Qualitative analysis

All interviews and/or focus groups will be audio-recorded and transcribed verbatim. A thematic framework analysis will be conducted, and facilitated through the use of NVivo 10.

Ethical approval

The study has been approved by the Ethics Committee of UZ Leuven on November 12, 2014 (reference number s57145, ML11035). Furthermore, this study has also been approved by the Belgian Privacy Commission on October 21, 2014 (Beraadslaging nr. 14/095, reference: SCSZ/14/084/174). All included NHRs or residents’ representatives provided their written informed consent before the beginning of the study.

Study registration

This study has been registered at registration number: ISRCTN66138978)

Trial status

Recruitment of NHRs started in January 2015 and was followed by the baseline data collection in April 2015. The complex intervention was implemented in NHs from May 2015 onwards, and currently, the second data collection is ongoing.


Articles that have been published in recent years have highlighted the need to find strategies to optimise the quality of prescribing in the older population.
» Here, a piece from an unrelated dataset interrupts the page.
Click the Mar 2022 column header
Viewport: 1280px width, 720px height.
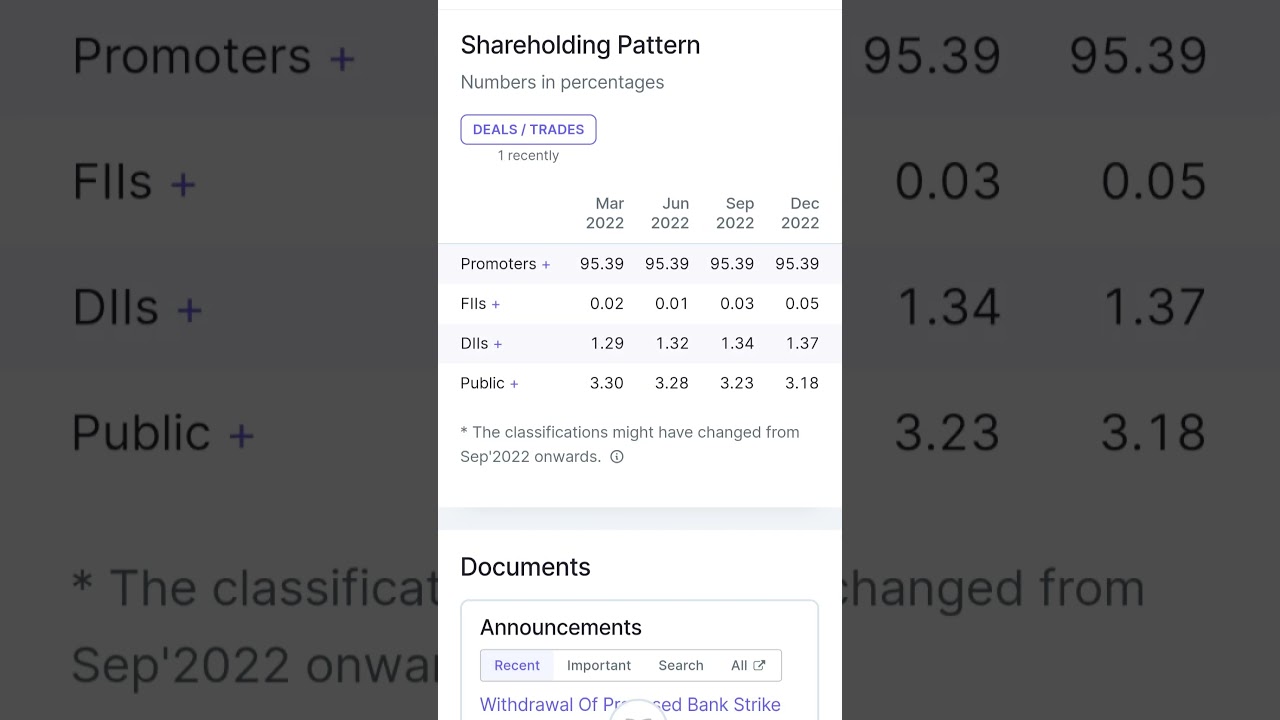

The COME-ON study assesses the effectiveness of a complex, multifaceted intervention on the appropriateness of prescribing in the nursing home setting.

To our knowledge, this is the first Belgian cluster controlled trial and the largest European trial that assesses a collaborative approach to optimise medication use in the nursing home setting.

As recommended in narrative and systematic reviews on this topic, the strength of this study is the use of a multifaceted intervention, including different aspects and comprising an educational part. Moreover, the intervention is supported by a web-application that allows sharing information between all HCPs involved. The intervention is also conducted in real-life context; in fact, the intervention relies on HCPs actually working in the nursing home setting. Thus, if the intervention proves to be effective, it could be implemented more easily on a wider scale. In the assessment of a complex intervention, the scope of evaluation should be broader than effectiveness; in fact, policy makers need information on what works, how and why, for interpreting the findings and generalising the intervention on a larger scale [30]. This is why a process evaluation is conducted alongside the study.

There are also potential limitations to this study. First, the included NHs and participating GPs gave their agreement to participate in the study; thus, they are perhaps more concerned about the issue of drug prescribing for older people. Second, NHRs could only be included if their treating GP was willing to participate. Third, this study uses intermediate and process outcome measures instead of final clinical endpoints.

In conclusion, the COME-ON study will contribute to a growing body of knowledge concerning the effect of complex interventions on the use of medicines in the NH setting, and on factors influencing their effect. The results will inform policymakers on strategies to implement in the near future.